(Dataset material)
---
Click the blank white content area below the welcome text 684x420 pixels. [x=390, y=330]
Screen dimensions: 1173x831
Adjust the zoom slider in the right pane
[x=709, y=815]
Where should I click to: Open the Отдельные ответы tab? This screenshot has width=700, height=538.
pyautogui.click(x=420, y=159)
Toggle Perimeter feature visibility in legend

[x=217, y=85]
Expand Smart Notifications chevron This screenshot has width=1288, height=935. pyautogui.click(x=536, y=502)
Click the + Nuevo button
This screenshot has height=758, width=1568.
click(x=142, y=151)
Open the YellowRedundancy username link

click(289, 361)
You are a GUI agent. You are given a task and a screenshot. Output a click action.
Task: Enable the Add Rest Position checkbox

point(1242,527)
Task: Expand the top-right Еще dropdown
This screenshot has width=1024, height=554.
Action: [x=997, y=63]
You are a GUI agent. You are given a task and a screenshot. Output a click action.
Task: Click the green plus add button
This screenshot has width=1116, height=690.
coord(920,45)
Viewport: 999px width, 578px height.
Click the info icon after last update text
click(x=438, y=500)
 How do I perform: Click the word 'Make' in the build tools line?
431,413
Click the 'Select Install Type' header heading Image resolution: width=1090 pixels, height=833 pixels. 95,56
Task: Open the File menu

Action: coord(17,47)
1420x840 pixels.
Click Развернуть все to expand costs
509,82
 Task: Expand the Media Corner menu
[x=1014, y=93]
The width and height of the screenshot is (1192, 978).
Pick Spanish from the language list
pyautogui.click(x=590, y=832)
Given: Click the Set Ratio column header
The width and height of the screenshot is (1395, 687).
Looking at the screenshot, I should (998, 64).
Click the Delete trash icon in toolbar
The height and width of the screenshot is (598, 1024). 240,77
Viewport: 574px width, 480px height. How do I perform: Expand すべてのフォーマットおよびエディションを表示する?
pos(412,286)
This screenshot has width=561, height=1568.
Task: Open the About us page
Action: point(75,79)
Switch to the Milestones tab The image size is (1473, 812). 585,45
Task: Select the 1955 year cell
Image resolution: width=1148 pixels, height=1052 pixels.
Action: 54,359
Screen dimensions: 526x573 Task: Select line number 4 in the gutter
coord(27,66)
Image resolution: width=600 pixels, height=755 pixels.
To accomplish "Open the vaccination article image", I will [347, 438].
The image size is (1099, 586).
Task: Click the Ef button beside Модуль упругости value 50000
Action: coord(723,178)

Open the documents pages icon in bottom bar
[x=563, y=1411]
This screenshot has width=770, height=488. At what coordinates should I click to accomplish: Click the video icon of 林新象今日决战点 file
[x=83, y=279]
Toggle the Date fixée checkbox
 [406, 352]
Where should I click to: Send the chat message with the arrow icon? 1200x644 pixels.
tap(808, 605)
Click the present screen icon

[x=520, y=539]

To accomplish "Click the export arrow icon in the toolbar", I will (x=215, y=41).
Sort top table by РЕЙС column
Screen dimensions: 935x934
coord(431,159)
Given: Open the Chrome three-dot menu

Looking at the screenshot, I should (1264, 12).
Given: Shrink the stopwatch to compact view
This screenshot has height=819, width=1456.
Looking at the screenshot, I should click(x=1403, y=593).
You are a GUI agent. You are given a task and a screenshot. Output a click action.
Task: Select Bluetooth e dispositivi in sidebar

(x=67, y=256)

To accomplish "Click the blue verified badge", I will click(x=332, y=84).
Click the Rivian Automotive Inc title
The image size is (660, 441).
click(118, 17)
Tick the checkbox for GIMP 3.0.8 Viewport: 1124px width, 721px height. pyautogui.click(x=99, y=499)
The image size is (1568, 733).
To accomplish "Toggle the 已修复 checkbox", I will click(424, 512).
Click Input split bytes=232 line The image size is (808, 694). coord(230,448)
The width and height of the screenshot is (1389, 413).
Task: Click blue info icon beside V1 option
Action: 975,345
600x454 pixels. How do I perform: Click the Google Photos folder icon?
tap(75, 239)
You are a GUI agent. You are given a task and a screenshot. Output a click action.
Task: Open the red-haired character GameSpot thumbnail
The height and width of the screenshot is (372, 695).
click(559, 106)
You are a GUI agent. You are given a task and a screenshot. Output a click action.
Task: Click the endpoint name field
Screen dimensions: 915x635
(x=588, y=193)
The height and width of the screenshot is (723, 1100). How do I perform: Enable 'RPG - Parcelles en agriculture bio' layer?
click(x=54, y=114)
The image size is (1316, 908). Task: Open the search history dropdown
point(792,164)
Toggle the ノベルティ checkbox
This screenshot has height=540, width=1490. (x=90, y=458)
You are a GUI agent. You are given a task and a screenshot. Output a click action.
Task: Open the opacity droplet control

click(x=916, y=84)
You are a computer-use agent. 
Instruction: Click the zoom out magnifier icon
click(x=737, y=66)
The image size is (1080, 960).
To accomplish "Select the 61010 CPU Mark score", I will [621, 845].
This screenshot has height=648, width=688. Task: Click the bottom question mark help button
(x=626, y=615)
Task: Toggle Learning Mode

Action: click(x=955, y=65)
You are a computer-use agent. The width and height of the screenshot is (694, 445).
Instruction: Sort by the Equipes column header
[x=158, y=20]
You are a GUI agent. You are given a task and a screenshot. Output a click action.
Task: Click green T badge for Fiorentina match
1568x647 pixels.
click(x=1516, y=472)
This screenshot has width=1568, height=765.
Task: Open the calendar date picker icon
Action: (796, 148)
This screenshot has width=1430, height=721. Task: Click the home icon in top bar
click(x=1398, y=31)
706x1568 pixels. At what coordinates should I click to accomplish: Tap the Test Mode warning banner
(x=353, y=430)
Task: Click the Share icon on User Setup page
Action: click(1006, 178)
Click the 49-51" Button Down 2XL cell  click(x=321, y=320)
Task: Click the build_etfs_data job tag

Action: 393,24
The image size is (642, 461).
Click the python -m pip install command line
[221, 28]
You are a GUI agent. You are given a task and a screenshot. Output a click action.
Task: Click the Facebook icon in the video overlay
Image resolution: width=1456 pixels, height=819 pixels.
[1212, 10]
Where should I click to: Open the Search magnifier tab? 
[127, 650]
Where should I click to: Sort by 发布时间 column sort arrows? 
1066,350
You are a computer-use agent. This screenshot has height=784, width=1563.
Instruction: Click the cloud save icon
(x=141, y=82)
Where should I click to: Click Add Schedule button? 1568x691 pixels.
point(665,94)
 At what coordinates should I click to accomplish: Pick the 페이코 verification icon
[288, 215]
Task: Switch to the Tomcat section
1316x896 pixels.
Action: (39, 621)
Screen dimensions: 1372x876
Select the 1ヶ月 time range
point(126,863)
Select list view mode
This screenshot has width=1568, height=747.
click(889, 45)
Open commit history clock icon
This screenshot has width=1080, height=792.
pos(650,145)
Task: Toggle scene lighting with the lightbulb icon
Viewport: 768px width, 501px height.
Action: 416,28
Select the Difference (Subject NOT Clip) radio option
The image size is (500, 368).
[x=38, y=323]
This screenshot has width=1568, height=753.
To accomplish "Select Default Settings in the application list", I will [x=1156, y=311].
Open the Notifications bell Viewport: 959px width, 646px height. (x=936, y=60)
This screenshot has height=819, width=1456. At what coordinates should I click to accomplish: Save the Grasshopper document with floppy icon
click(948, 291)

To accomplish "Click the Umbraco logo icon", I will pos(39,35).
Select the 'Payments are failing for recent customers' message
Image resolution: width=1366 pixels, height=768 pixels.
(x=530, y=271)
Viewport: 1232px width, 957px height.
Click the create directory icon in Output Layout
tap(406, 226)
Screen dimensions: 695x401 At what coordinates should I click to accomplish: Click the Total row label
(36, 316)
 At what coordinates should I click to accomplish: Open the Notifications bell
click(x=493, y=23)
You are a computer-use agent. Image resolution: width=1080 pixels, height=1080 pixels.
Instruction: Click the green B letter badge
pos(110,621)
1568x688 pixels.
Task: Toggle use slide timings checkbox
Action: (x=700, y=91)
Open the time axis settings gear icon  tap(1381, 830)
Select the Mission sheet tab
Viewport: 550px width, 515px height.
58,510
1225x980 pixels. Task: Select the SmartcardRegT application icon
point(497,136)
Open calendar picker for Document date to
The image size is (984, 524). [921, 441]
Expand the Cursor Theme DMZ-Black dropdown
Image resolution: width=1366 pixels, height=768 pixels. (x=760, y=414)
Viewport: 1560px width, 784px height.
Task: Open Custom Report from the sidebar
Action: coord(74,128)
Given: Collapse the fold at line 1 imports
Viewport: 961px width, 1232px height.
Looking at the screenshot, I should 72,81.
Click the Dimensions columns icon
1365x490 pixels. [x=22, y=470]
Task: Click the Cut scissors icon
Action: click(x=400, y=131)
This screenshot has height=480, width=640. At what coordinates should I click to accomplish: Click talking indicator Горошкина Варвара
---
AIM: Print the lines of the material exactly as they appear, from the first line through the line containing "Click the 'Select".

THE SOLUTION:
Click the blank white content area below the welcome text 684x420 pixels. [x=390, y=330]
Screen dimensions: 1173x831
Adjust the zoom slider in the right pane
[x=709, y=815]
Where should I click to: Open the Отдельные ответы tab? This screenshot has width=700, height=538.
pyautogui.click(x=420, y=159)
Toggle Perimeter feature visibility in legend

[x=217, y=85]
Expand Smart Notifications chevron This screenshot has width=1288, height=935. pyautogui.click(x=536, y=502)
Click the + Nuevo button
This screenshot has height=758, width=1568.
click(x=142, y=151)
Open the YellowRedundancy username link

click(289, 361)
You are a GUI agent. You are given a task and a screenshot. Output a click action.
Task: Enable the Add Rest Position checkbox

point(1242,527)
Task: Expand the top-right Еще dropdown
This screenshot has width=1024, height=554.
Action: [x=997, y=63]
You are a GUI agent. You are given a task and a screenshot. Output a click action.
Task: Click the green plus add button
This screenshot has width=1116, height=690.
coord(920,45)
Viewport: 999px width, 578px height.
Click the info icon after last update text
click(x=438, y=500)
 How do I perform: Click the word 'Make' in the build tools line?
431,413
Click the 'Select Install Type' header heading Image resolution: width=1090 pixels, height=833 pixels. 95,56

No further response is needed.